Landscape ecology is an integrative and multi-disciplinary science and "Principles and Methods in Landscape Ecology" reconciles the geological, botanical, zoological and human perspectives. In particular new paradigms and theories like percolation, metapopulation, hierarchies, source-sink models have been integrated in this last edition with the recent theories on bio-complexity, information and cognitive sciences.
Methods for studying landscape ecology are covered including spatial geometry models and remote sensing in order to create confidence toward techniques and approaches that require a high experience and long-time dedication.
Principles and Methods in Landscape Ecology is a textbook useful to present the landscape in a multi-vision perspective for undergraduate and graduate students of biology, ecology, geography, forestry, agronomy, landscape architecture and planning. Sociology, economics, history, archaeology, anthropology, ecological psychology are some sciences that can benefit of the holistic vision offered by this texbook.
A relevant goal of this second edition is to increase confidence in the new generations of students and practitioners for considering the ecological systems as the result of the integration between ecosystemic (non-spatial) and landscape (spatial) patterns and processes.

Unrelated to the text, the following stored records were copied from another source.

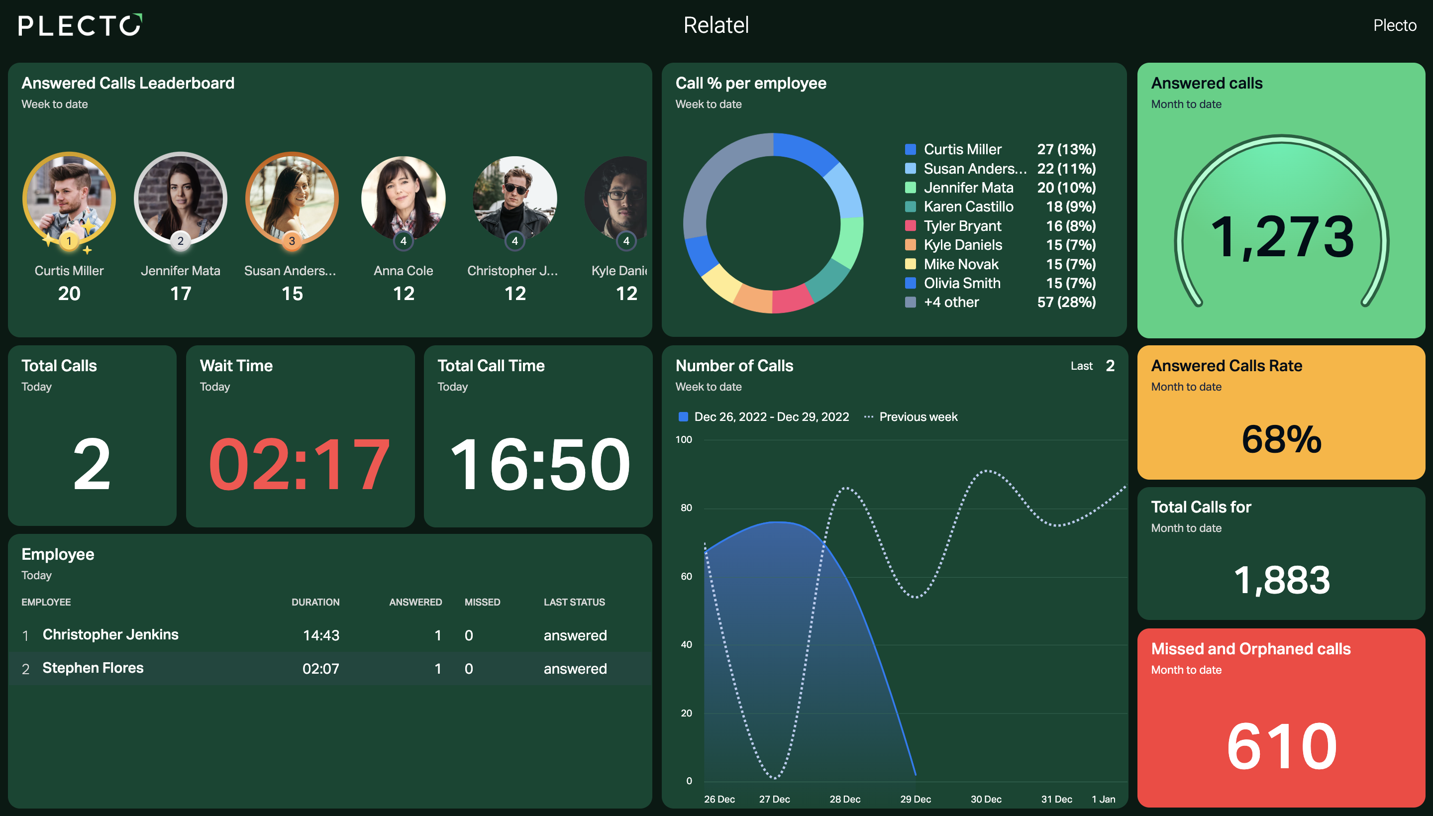This screenshot has width=1433, height=816.
Task: Click the Christopher Jenkins table row
Action: coord(330,635)
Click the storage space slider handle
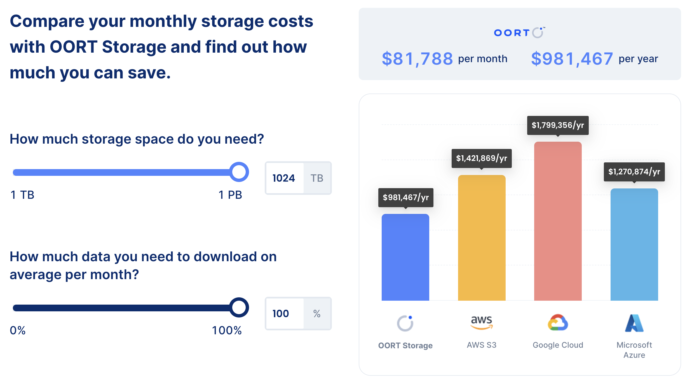The image size is (685, 383). tap(239, 172)
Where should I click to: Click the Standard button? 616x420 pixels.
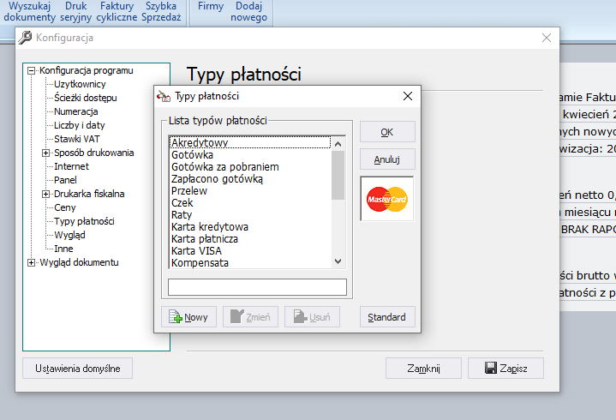tap(387, 316)
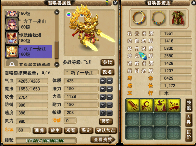
Task: Decrease 力量 with its minus button
Action: (x=109, y=97)
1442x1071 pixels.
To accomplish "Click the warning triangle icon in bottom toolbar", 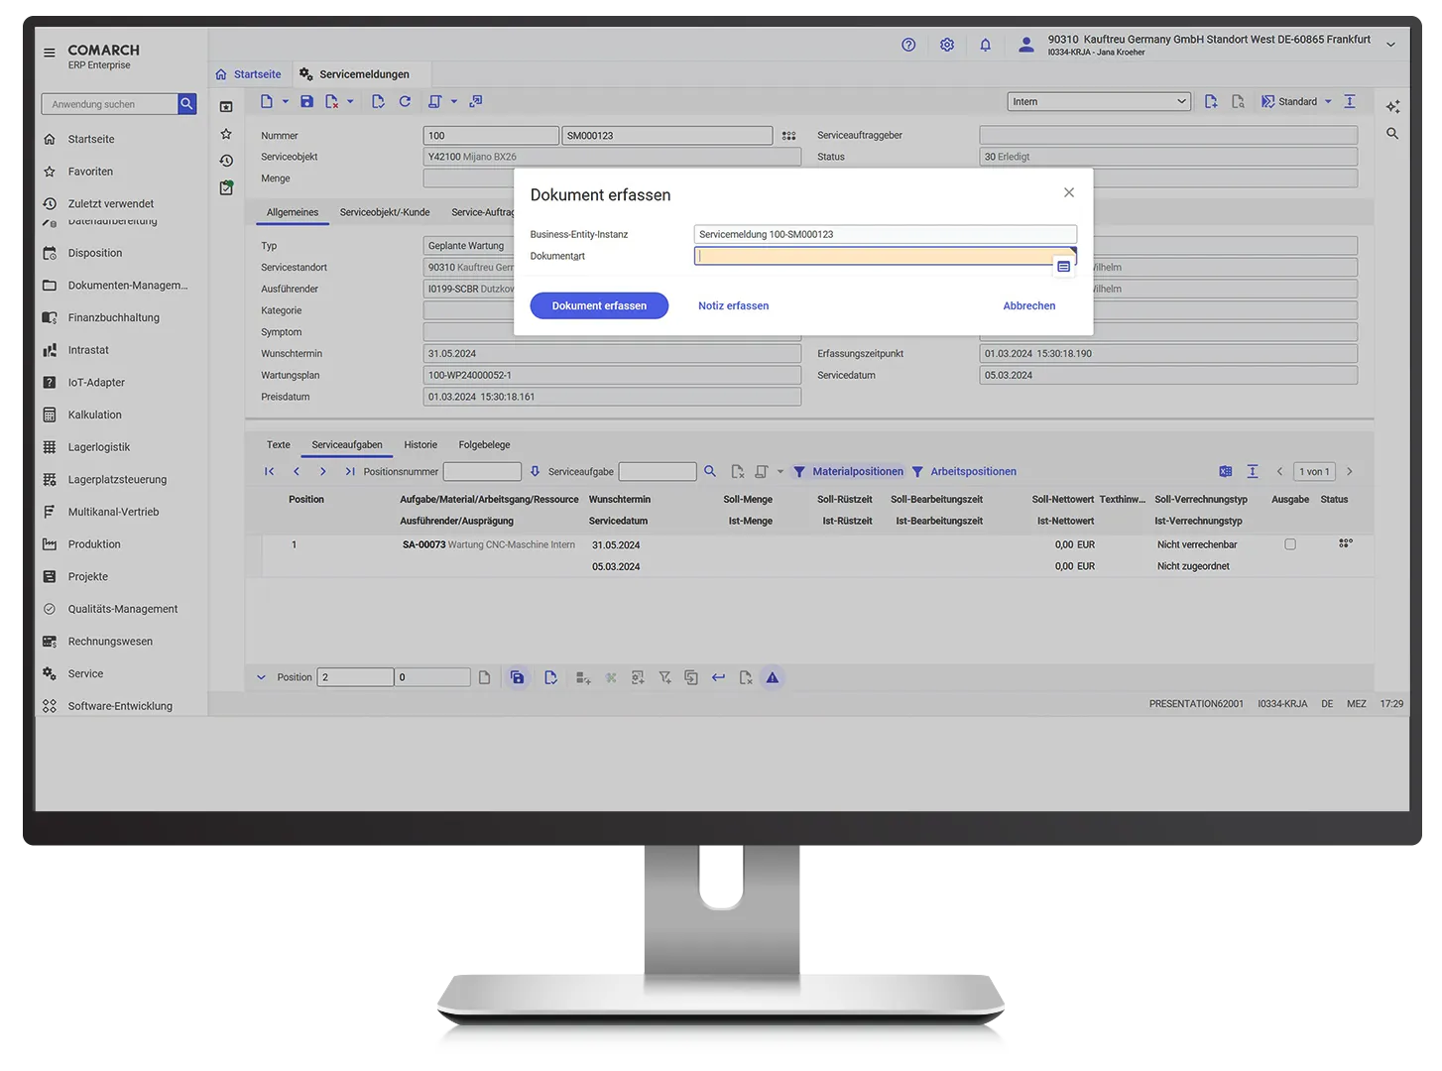I will tap(773, 678).
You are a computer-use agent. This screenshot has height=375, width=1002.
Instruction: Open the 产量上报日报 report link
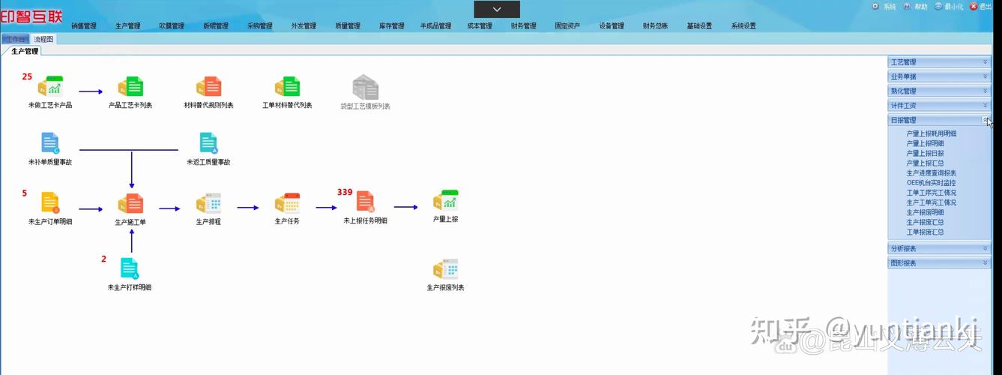(x=925, y=154)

Almo Farina is honorary professor of ecology at the Department of Pure and Applied Sciences, Urbino University and president of the International Society of ecoacoustics.
His interest is to study the organization of landscapes and how organisms perceive the surrounding complexity. Recently AF has incorporated the principles of biosemiotic into the ecological domain developing the eco-field hypothesis and elaborated the General Theory of Resources. During the last ten years, he has worked on the fundaments of ecoacoustics. He published more than 290 reports, articles and books on zoology, eco-ethology, bird community ecology, landscape ecology, landscape changes, rural landscape modification, eco-semiotics, code biology, and ecoacoustics.